Statistical analysis was performed with GraphPad Prism™ software (version 5.0; GraphPad Software Inc., San Diego, CA, USA). According to a Kolmogorov-Smirnov test of normality, all data were normally distributed. A two-way analysis of variance (ANOVA) was used to study the main effects of CPF (control and HFD groups vs. CPF and CPF+HFD groups) or diet (control and CPF groups vs. HFD and CPF+HFD groups) and the interaction between CPF and diet exposure. In case of significant CPF-diet interaction, unpaired t-test (post hoc analysis) was then applied to compare between different groups. The threshold for statistical significance was set to p≤0.05. Indicative results (p<0.1) are represented when needed.

Body weight changes in the offspring by maternal exposure to CPF and/ or HFD according to postnatal age

The mean body weight of the male offspring was studied at different developmental stages. The male pups were not weighed at the PND1 to reduce early-life maternal separation stressor. At PND3 (3 days after birth) and PND21 (weaning), the mean body weight was significantly higher in HFD fed groups compared to standard diet fed groups (p<0.01). The increase in the body weight was still observed at early adulthood (PND60) (p = 0.0577). Besides, the mean body weight was lower in CPF groups as compared to the other groups not exposed to CPF (p<0.05) at PND60 (Figure 1).

Effects of CPF and HFD on the contractility of the ileum in male rats at PND60

The effects of perigestational exposure to CPF and/or HFD and their interaction on the contractility of the ileum induced by electrical field stimulation were analyzed at PND60 (Figure 2). A main effect of CPF was observed. Compared to non-CPF groups, maternal CPF exposure was associated with a significant increase in the amplitude of contraction in the longitudinal muscle (p = 0.0018) and circular muscle (p = 0.0223) compared to controls. Despite a non-significant diet-CPF interaction for both muscles, the peak contractions of ileal longitudinal smooth muscle were higher in CPF group (p<0.05) and in CPF+HFD group (p<0.1) by 123% and by 149% respectively compared to the control group.
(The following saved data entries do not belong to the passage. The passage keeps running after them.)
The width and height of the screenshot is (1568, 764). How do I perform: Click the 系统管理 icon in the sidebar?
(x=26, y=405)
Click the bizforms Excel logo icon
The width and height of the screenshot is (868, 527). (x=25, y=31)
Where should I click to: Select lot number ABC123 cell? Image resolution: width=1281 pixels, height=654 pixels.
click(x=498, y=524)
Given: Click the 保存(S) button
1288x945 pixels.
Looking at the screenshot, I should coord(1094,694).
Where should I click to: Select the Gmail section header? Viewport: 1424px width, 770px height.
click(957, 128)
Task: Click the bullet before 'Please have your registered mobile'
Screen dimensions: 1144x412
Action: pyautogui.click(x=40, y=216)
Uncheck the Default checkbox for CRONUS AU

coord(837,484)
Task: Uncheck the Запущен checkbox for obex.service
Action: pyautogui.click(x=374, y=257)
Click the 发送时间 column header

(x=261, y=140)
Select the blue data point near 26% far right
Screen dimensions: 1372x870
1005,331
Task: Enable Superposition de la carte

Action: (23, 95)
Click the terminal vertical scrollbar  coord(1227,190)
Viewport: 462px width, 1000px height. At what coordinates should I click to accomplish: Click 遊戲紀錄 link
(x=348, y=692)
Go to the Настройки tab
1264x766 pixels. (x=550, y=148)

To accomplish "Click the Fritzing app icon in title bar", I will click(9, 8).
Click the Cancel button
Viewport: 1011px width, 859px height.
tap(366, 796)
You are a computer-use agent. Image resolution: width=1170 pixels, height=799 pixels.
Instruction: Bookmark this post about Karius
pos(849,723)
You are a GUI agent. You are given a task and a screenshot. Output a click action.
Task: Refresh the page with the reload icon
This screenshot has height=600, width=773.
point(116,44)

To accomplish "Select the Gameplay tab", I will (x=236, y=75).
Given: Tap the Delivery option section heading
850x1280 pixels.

For the circular muscle, the peak contraction was significantly higher in CPF+HFD group by 110% compared to the control group (p<0.01).

The activity of Acetylcholinesterase enzyme in the ileum

The perigestational exposure to HFD and CPF was associated with significant interaction for AChE activity in the ileum (p = 0.05). A main effect of CPF (p = 0.0198) and HFD (p = 0.0080) was also shown. AChE activity levels were significantly lower in HFD group (p<0.01) and CPF group (p<0.01) by 26% and 24% respectively compared to controls. A significant decrease by 29% was also observed in CPF+HFD group (p<0.01 vs control) (Figure 3).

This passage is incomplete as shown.